◆ **What is asked**
**a)** Decide whether each statement agrees with the debt article below, answering yes or no and quoting the words of the article that settle it: (i) the $650 million tranche carries a yield of 6 percent; (ii) the finance ministry agreed to cap the price of gasoline at a level more acceptable to all consumers; (iii) the finance ministry expects inflation to reach 6.5 percent this year.
**b)** Copy out the debt article between "Compounding the debt" and "rights groups dispute.", inclusive, renaming "finance ministry" as "Ministry of Finance" throughout.

◆ **Selection**
start

Last month the government rolled over $1 billion in Eurobonds in two tranches: the first for $650 million expiring in 2019 with a yield of 6 percent, and the second valued at $350 million maturing in 2022 and carrying a yield of 6.475 percent. The last Eurobond rollover in November 2010 carried yields carrying a weighted coupon average of 5.44 percent and an average time-to-maturity of 9.21 years, the lowest ever, indicating new upward pressure on debt financing. 

“It’s not us who decide the government will pay 6 or 7 or 8 percent, it’s the market,” said BLOM Bank’s Azhari.

Even if private demand for government debt dries up, it is likely that the BDL would itself step in as it has done in the past to buy up debt and keep the market stable. “Their goal is to ensure stability so they do what is needed. But this is something the IMF is totally opposed to and it’s a burden on the central bank’s income statement, which no one sees except the IMF,” said Ghobril.

“They will do it and of course this is not the best way,” added Iskandar. “It is the most inflationary way but under duress it is the one way to [keep] the government running.” 

At present BDL does not release its total holdings of government debt but instead a number of different figures that include vague statements such as “claims on the public sector”, which do not represent the actual debt. According to the Association of Banks in Lebanon, treasury bill holdings of the central bank, which it also issues, stood at $9.67 billion or 18.4 percent of the total debt at the end of the first quarter. Using a crude method of subtracting the central bank’s foreign currency holdings from its foreign assets, one can get an idea of the bank’s Eurobond holdings, or debt in foreign currencies, which came to a further $1.9 billion, bringing the total to $11.57 billion by the first quarter of 2011.

The governor’s office of the central bank did not respond to requests to disclose the total holdings of the bank’s public debt.

Another method used by economists is to assume that the “securities portfolio” of the central bank is comprised of only Lebanese debt, which would mean they hold $10.3 billion of public dues.  “The whole way it is managed is ridiculous,” said Chaaban. “We are selling ourselves. The banks are over exposed so the central bank buys T-Bills from their own portfolio but where does the money come from? From the [commercial] banks’ 15 percent required deposits! You are buying from yourself and giving from one pocket to the other.”

“The whole way it is managed is ridiculous…You are buying from yourself and giving from one pocket to the other”

Subsidies — popular but pricey

Compounding the debt problem has been the recent debacle over gasoline prices, which hit a historic high of 37,300 lira ($24.74) last month for one jerrycan (20 liters) of gasoline, even after a tax cut that will cost an estimated 1 percent of GDP, according to the IMF.

Last month the finance minister announced that a “temporary solution” was found one day before public transport workers were planning a major nationwide strike over the price of gasoline. The agreement between the finance ministry and the drivers is set to cost the government a further $15 million each month, for which it will take out another loan to finance the subsidy.

Proposals to cap the price at a level more acceptable to all consumers were deemed too expensive by the finance ministry, something many economists and consumer rights groups dispute.

“In all cases it is having an effect on the fiscal revenue, so at least do something tangible. Now you are not winning on any side,” said Ghobril, adding that even though this would eventually increase the amount of public debt, that was somewhat “more long term.”

“If revenues are going to fall at least let the citizens benefit,” he said.

Inflation picks up steam

Realistically, there are no short-term solutions to the debt or the deficit, but these are not what impacts their day-to-day lives. Headed in the opposite direction of GDP figures, inflation rates are expected to rise from 4.8 percent last year to 6.5 percent this year, according to the finance ministry.

end

◆ **Material**

start

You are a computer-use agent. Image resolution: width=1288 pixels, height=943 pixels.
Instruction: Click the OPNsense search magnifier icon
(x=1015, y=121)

end

◆ **The solutions**
**a)**
(i) Yes: "the first for $650 million expiring in 2019 with a yield of 6 percent"
(ii) No: "Proposals to cap the price at a level more acceptable to all consumers were deemed too expensive by the finance ministry"
(iii) Yes: "inflation rates are expected to rise from 4.8 percent last year to 6.5 percent this year, according to the finance ministry"

**b)**
Compounding the debt problem has been the recent debacle over gasoline prices, which hit a historic high of 37,300 lira ($24.74) last month for one jerrycan (20 liters) of gasoline, even after a tax cut that will cost an estimated 1 percent of GDP, according to the IMF.

Last month the finance minister announced that a “temporary solution” was found one day before public transport workers were planning a major nationwide strike over the price of gasoline. The agreement between the Ministry of Finance and the drivers is set to cost the government a further $15 million each month, for which it will take out another loan to finance the subsidy.

Proposals to cap the price at a level more acceptable to all consumers were deemed too expensive by the Ministry of Finance, something many economists and consumer rights groups dispute.